▶ _EXTRACTED TEXT_
============
Android: What happens when you rotate the device… 180 degrees?
It is not the same as 90 degrees.
Rotation is something any Android developer that’s not new knows about. It’s one of the first things you learn and is a common interview question. If you want a nice app with an adaptable UI for both portrait and landscape, then when the user rotates the device (90 degrees), you need to know the details of what happens to the activity and how to handle that or stop that.
This isn’t a tutorial for handling 90 degree rotations, but still, to give some context, Android destroys and recreates the activity whenever an unhandled configuration change occurs. And everything is considered unhandled by default unless you set flags to android:configChanges within your <activity> in the AndroidManifest.xml. You must set the orientation and screenSize flags to prevent activity restart on 90 degree rotations, then instead of activity restart your activity will just receive a callback to onConfigurationChanged.
In my experience, whenever rotation is discussed whether it’s a 90 degree or 180 degree rotation is never mentioned or specified, and it is always unknowingly assumed that the rotation is 90 degrees. For example this ViewModel overview from Google talks about rotation twice and is incorrect both times if the rotation is 180 degrees. So I find this an interesting and unknown piece of Android to dig into.
The difference
A 90 degree rotation will cause an orientation change. The device is being changed between portrait and landscape. Non-reverse vs reverse is not relevant.
A 180 degree rotation will not cause an orientation change. The device is only being changed either between portrait and reverse-portrait or landscape and reverse-landscape. Either way, Android doesn’t consider this an orientation or configuration change. This won’t trigger activity restart and won’t trigger the activity’s onConfigurationChanged().
This seems reasonable. After all, a 180 degree rotation does not change the aspect ratio of the display. So the same layout should work, right? Well, usually it should, but if your app renders content in display cutout areas, then you might need to watch out.
FYI: Portrait vs Reverse-Portrait
With a typical device, portrait is when you hold the device such that the camera is at the top. Reverse-portrait is when you hold the device such that the camera is at the bottom. On the majority of phones reverse-portrait is disabled, so even if an app allows it the system won’t rotate the screen when you put the device upside down. I’ve seen some phones that allow you to change this in settings and some that don’t. So besides phone-enthusiasts, for the most part I believe reverse-portrait is an experience limited to tablet users since tablets are more likely to have reverse-portrait enabled.
FYI: Landscape vs Reverse-Landscape
Landscape is when you hold the device long-ways such that with a typical device the camera is then either on the left or on the right. And any and every device I’ve seen allows both landscape and reverse landscape. The question is which way is landscape and which way is reverse landscape? I did not know the answer to this and can’t find the answer online. So I tested it with my phone and found that landscape is when the camera/top-end of the device is on the left. And reverse landscape is when it is on the right.
Display Cutouts
Note, thanks to display cutouts such as notches and pinholes in the display, the display may not be perfectly symmetric between reverse and non-reverse. Display cutouts are a recent trend in the quest for phones to get larger screen-to-body ratios. In the early days of Android, before cutouts, reverse vs non-reverse was always symmetric. Now, arguably, Android’s decision to ignore 180 degree rotations is outdated.
If your app doesn’t draw content in an area that may be covered by a display cutout, the cutout area, then you don’t have to worry about this.
If your app does draw content in a cutout area, and let’s say you allow the user to rotate between landscape and reverse-landscape, then you may have an issue where your important content is full visible before a 180 degree rotation but not after. And since 180 degree rotations do not trigger orientation or config changes, how are you expected to respond to such an event to reposition your content? I’m really not sure how.
============
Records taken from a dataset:

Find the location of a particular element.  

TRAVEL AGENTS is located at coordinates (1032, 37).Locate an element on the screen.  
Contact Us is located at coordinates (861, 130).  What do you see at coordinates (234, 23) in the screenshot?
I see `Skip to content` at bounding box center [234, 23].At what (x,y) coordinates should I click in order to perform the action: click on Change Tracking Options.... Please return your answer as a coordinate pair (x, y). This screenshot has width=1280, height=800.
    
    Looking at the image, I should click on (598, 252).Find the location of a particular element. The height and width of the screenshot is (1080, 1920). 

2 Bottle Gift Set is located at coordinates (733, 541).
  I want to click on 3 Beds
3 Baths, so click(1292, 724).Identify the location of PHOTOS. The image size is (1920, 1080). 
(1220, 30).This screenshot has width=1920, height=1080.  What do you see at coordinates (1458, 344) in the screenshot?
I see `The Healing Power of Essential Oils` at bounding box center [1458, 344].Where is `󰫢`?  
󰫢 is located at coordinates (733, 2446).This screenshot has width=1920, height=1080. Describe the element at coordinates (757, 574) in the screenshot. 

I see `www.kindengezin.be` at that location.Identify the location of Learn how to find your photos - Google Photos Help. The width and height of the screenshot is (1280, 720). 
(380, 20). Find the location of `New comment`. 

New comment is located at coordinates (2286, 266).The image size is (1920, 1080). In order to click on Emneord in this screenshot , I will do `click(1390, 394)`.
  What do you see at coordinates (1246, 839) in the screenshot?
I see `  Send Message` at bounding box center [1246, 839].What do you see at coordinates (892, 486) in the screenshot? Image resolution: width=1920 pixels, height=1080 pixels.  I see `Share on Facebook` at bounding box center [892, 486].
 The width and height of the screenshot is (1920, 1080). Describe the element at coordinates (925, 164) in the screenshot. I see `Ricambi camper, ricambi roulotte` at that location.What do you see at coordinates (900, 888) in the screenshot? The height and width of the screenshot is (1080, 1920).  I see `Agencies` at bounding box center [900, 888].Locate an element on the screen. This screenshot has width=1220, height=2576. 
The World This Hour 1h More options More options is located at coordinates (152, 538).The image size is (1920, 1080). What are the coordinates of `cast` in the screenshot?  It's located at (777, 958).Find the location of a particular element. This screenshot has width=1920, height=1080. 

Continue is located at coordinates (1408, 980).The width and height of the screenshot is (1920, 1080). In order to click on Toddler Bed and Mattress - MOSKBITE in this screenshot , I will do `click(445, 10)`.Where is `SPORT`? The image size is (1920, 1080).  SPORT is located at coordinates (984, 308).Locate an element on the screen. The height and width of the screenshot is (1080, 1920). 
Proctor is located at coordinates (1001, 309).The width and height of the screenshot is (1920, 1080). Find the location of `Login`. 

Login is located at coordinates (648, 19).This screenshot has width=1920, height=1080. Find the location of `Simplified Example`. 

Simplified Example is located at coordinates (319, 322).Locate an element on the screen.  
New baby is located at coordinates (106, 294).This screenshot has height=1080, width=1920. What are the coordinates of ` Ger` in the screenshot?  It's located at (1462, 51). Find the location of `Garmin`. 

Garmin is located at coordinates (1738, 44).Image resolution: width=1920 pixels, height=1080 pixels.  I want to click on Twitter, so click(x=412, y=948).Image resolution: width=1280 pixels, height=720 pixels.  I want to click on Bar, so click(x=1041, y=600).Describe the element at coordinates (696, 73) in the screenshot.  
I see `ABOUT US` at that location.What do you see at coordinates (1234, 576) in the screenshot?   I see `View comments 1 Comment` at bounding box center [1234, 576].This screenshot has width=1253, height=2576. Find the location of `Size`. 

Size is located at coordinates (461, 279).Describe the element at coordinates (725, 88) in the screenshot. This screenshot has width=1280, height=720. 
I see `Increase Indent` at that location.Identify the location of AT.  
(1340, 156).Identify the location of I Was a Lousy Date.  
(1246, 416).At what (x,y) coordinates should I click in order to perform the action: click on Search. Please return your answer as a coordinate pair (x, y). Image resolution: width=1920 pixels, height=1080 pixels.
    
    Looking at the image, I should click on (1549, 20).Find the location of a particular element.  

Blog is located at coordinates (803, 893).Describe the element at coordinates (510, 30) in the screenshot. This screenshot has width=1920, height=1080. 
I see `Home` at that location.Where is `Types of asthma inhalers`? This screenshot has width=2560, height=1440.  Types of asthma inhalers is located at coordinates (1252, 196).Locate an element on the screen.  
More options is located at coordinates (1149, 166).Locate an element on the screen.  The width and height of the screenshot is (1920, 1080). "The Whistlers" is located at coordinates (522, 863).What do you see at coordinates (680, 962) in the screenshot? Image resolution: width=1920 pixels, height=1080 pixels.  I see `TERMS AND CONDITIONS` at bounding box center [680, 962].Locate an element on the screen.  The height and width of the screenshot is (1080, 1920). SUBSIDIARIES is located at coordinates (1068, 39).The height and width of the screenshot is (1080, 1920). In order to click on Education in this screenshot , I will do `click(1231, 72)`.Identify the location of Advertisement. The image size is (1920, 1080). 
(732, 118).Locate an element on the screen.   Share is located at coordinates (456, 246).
============
▶ _BRIEF A_
Summarize the article on Android rotation in two sentences.
▶ _BRIEF B_
In the article on Android rotation, which two flags must be set in android:configChanges to prevent activity restart on 90 degree rotations?
These records come from a source separate from the text.

▶ _YOUR SOLUTION A_
A 90 degree rotation switches the device between portrait and landscape, and unless it is handled, Android destroys and recreates the activity. A 180 degree rotation is not treated as an orientation or configuration change, so apps that draw content in display cutout areas may have important content hidden afterward with no clear way to respond.

▶ _YOUR SOLUTION B_
The orientation and screenSize flags.